Once upon a time, which seems like not too long ago, I had the pleasure and honor of joining Keepers of The Culture, Philadelphia’s only African American Storytelling Group. It’s not everyday you join an organization that inspires you to further your education in the Oral Tradition and motivates your grandchild to apply storytelling in every aspect of her learning.
There were times my granddaughter Astarte’ and I would travel by: car, subway or bus to attend one storytelling event or another. We would go to libraries, community centers, schools, etc. just like two children spellbound while listening to stories.
I remember attending a program at the Free Library of Philadelphia’s main branch. There on the stage stood a woman dressed in regal afro-centric clothing. Her voice was as smooth as silk. I sat mesmerized by veteran storyteller Charlotte Blake-Alston (a founding member of KOTC). I approached Charlotte after the performance and told her that I wanted to tell stories just like her. Her reply was humble and wise. She encouraged me to find my own voice and that I did.

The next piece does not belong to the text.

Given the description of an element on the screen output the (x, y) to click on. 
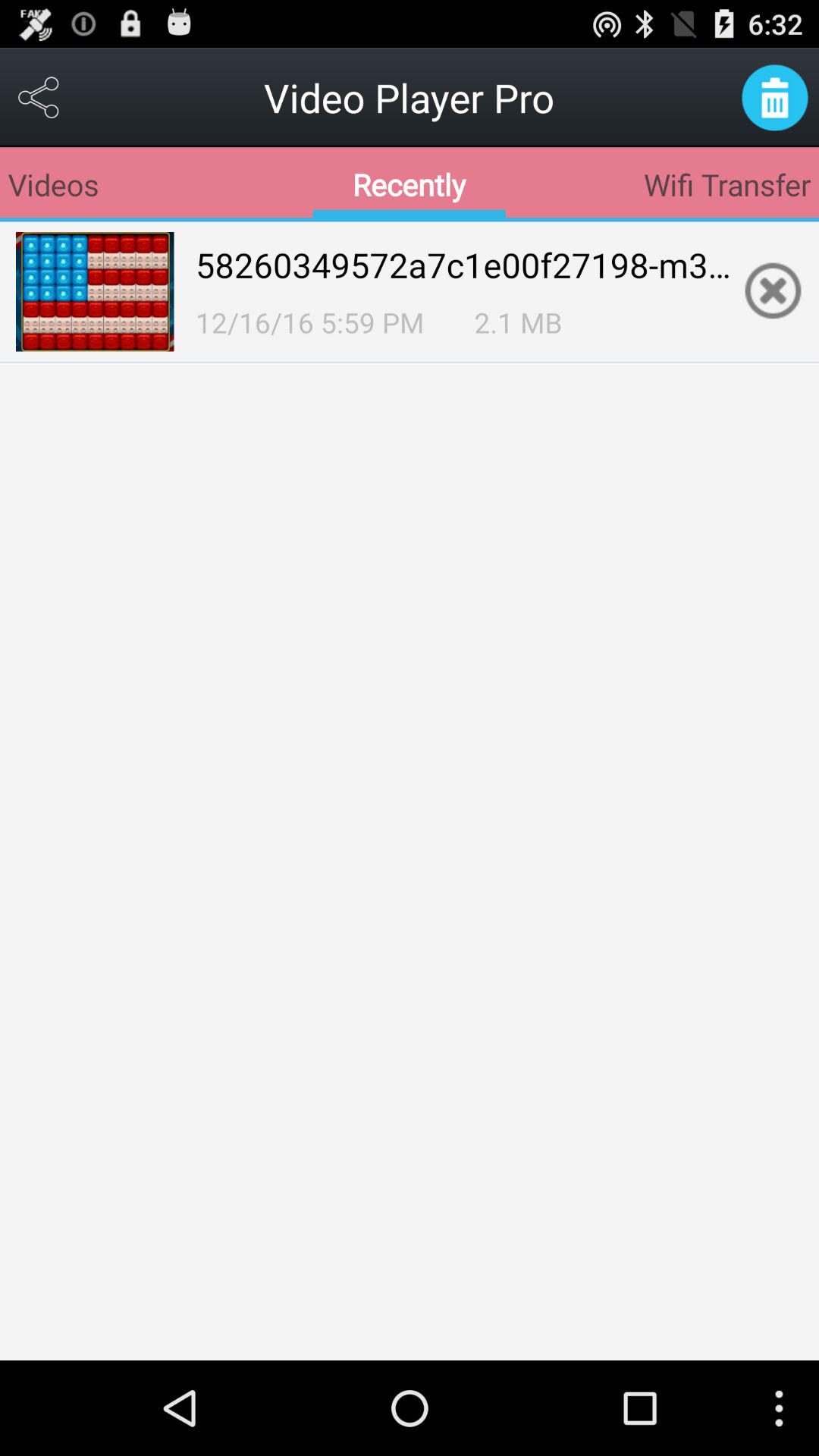
delete (774, 97)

Not only did I find my own voice but also I pursued a master’s degree in the Oral Tradition.
In 2005 I had the pleasure of sharing my family story quilt with a group of seniors at Temple University PASCEP program. This was the start of a bonding relationship (our love for quilts) between Miss Beam and I. Miss Beam enjoyed the presentation so much she went back to her apartment and collected over 100 neckties from distinguished gentlemen in her high rise building. She handed me the duffle bags filled with ties and told me to do something with them.
Long story short… I found a sansan draped across the chair during my journey to Ghana, West Africa. The idea to sew the tips of the ties around the sansan came to mind. I sought the advice of my elders on how to put a project together. The late Mrs. Annie Hyman, the founder of PASCEP encouraged me via telephone all the way from Alabama to form a sister circle, writing and sewing camp in the comfort of my home.
I decided to form a non-profit in order to solicit funds for a play that I wrote and directed titled “The Ties That Bind Us.” In December 2008, Sankofa Youth and Creative Arts, a division of Regenerating Our Offspring Through Stories, was formed.
Astarte graduated from Hampton University class of 2020 and still applies the art of storytelling to her everyday life.